• **Brief**:
Exactly the lines starting at the line containing "Instruction: Click the Plan column header" and ending at the line containing "Switch to Les" are to be written out from the listing below, both included.

• **Excerpted records**:
^^^^

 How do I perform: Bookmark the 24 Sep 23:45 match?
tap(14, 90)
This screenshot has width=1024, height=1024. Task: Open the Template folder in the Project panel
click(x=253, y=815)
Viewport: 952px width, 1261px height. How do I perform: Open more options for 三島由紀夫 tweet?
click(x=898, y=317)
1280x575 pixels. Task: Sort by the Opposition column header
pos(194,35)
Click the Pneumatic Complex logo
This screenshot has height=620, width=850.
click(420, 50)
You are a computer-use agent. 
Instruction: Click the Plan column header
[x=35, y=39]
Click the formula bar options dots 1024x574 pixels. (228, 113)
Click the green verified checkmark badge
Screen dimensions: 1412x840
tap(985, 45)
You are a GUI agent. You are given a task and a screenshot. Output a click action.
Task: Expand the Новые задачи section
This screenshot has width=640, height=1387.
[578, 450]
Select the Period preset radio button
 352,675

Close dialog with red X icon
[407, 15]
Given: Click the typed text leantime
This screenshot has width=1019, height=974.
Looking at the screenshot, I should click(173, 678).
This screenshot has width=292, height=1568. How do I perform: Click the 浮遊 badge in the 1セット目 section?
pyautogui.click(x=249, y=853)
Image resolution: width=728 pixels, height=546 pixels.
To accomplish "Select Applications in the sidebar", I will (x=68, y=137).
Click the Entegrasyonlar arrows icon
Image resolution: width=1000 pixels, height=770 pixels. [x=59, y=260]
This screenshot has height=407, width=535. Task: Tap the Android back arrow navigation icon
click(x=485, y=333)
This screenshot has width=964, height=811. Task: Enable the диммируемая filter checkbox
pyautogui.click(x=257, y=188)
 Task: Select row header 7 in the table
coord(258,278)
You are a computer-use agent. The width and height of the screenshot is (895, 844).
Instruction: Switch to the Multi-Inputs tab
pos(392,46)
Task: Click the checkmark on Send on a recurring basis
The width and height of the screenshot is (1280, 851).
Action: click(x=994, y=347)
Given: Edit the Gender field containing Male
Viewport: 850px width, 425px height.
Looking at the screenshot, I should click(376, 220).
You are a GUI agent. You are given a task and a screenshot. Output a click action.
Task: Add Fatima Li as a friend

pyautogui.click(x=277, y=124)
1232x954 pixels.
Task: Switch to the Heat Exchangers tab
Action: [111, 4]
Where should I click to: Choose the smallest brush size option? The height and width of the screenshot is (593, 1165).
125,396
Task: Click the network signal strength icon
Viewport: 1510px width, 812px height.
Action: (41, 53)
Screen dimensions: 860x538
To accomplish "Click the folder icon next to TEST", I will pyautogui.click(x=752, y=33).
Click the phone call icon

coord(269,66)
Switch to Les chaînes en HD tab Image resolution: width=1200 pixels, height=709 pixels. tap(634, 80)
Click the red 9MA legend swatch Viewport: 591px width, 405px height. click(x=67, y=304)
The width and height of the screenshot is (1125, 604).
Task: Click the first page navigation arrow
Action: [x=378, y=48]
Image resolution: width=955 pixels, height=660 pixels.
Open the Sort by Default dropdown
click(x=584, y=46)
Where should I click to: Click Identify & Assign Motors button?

^^^^

• **Answer space**:
Instruction: Click the Plan column header
[x=35, y=39]
Click the formula bar options dots 1024x574 pixels. (228, 113)
Click the green verified checkmark badge
Screen dimensions: 1412x840
tap(985, 45)
You are a GUI agent. You are given a task and a screenshot. Output a click action.
Task: Expand the Новые задачи section
This screenshot has width=640, height=1387.
[578, 450]
Select the Period preset radio button
 352,675

Close dialog with red X icon
[407, 15]
Given: Click the typed text leantime
This screenshot has width=1019, height=974.
Looking at the screenshot, I should click(173, 678).
This screenshot has width=292, height=1568. How do I perform: Click the 浮遊 badge in the 1セット目 section?
pyautogui.click(x=249, y=853)
Image resolution: width=728 pixels, height=546 pixels.
To accomplish "Select Applications in the sidebar", I will (x=68, y=137).
Click the Entegrasyonlar arrows icon
Image resolution: width=1000 pixels, height=770 pixels. [x=59, y=260]
This screenshot has height=407, width=535. Task: Tap the Android back arrow navigation icon
click(x=485, y=333)
This screenshot has width=964, height=811. Task: Enable the диммируемая filter checkbox
pyautogui.click(x=257, y=188)
 Task: Select row header 7 in the table
coord(258,278)
You are a computer-use agent. The width and height of the screenshot is (895, 844).
Instruction: Switch to the Multi-Inputs tab
pos(392,46)
Task: Click the checkmark on Send on a recurring basis
The width and height of the screenshot is (1280, 851).
Action: click(x=994, y=347)
Given: Edit the Gender field containing Male
Viewport: 850px width, 425px height.
Looking at the screenshot, I should click(376, 220).
You are a GUI agent. You are given a task and a screenshot. Output a click action.
Task: Add Fatima Li as a friend

pyautogui.click(x=277, y=124)
1232x954 pixels.
Task: Switch to the Heat Exchangers tab
Action: [111, 4]
Where should I click to: Choose the smallest brush size option? The height and width of the screenshot is (593, 1165).
125,396
Task: Click the network signal strength icon
Viewport: 1510px width, 812px height.
Action: (41, 53)
Screen dimensions: 860x538
To accomplish "Click the folder icon next to TEST", I will pyautogui.click(x=752, y=33).
Click the phone call icon

coord(269,66)
Switch to Les chaînes en HD tab Image resolution: width=1200 pixels, height=709 pixels. tap(634, 80)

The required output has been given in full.